Description
Bug report
Bug description:
When using email.parser with the modern email.policy.default, the parser incorrectly inserts a space between adjacent rfc2047 encoded-words that are separated by folding whitespace. This can result in splitting words or names in unexpected places in the parsed headers.
Example:
Python 3.13.1 (main, Dec 3 2024, 17:59:52) [Clang 16.0.0 (clang-1600.0.26.4)] on darwin
>>> from email import message_from_bytes, policy
>>> from email.message import EmailMessage
>>> address = "Bérénice-Amélie Rosemonde Dûbois-Bénard <rose@example.com>"
>>> message = EmailMessage()
>>> message["From"] = address
>>> message_bytes = message.as_bytes()
>>> default_parsed = message_from_bytes(message_bytes, policy=policy.default)
>>> default_parsed_from = default_parsed["From"].addresses[0]
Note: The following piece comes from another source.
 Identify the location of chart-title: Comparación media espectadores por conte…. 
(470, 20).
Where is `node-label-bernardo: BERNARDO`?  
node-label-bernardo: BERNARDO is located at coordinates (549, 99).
>>> assert default_parsed_from == address
Traceback (most recent call last):
File "<python-input-22>", line 1, in <module>
assert default_parsed_from == address
^^^^^^^^^^^^^^^^^^^^^^^^^^^^^^
AssertionError
>>> print(default_parsed_from); print(address)
Bérénice-Amélie Rosemonde Dûbois-Béna rd <rose@example.com>
Bérénice-Amélie Rosemonde Dûbois-Bénard <rose@example.com>
>>> print(default_parsed["From"].addresses[0].display_name)
Bérénice-Amélie Rosemonde Dûbois-Béna rd
Notice the unexpected space in the parsed version. (I have more-problematic examples involving variations of the Scunthorpe problem, but they're not suitable for GitHub. This example uses Python's modern email API to generate the message, but the bug applies to parsing messages from any source.)
This seems to be caused by two consecutive rfc2047 encoded-words [edit: whether or not they cross a fold, see later comment]:
>>> print(message_bytes.decode())
From: =?utf-8?b?QsOpcsOpbmljZS1BbcOpbGllIFJvc2Vtb25kZSBEw7tib2lzLULDqW5h?=
=?utf-8?q?rd?= <rose@example.com>
RFC 2047 section 6.2 requires that space that separates adjacent encoded-words be ignored. (Specifically to allow splitting encoded-words at any character—behavior that the policy.default email.generator relies on.)
Note that the legacy compat32 parser did not have this problem. (The legacy parser requires separately calling legacy email.header.decode_header() to decode rfc2047.)
>>> from email.header import decode_header
>>> compat32_parsed = message_from_bytes(message_bytes, policy=policy.compat32)
>>> compat32_parsed_from = "".join(
... segment if charset is None and isinstance(segment, str)
... else segment.decode(charset or "ascii")
... for segment, charset in decode_header(compat32_parsed["From"])
... )
>>> assert compat32_parsed_from == address # (success)
>>> print("original:", address); print("compat32:", compat32_parsed_from); print(" default:", default_parsed_from)
original: Bérénice-Amélie Rosemonde Dûbois-Bénard <rose@example.com>
compat32: Bérénice-Amélie Rosemonde Dûbois-Bénard <rose@example.com>
default: Bérénice-Amélie Rosemonde Dûbois-Béna rd <rose@example.com>
CPython versions tested on:
3.12, 3.13
Operating systems tested on:
Linux, macOS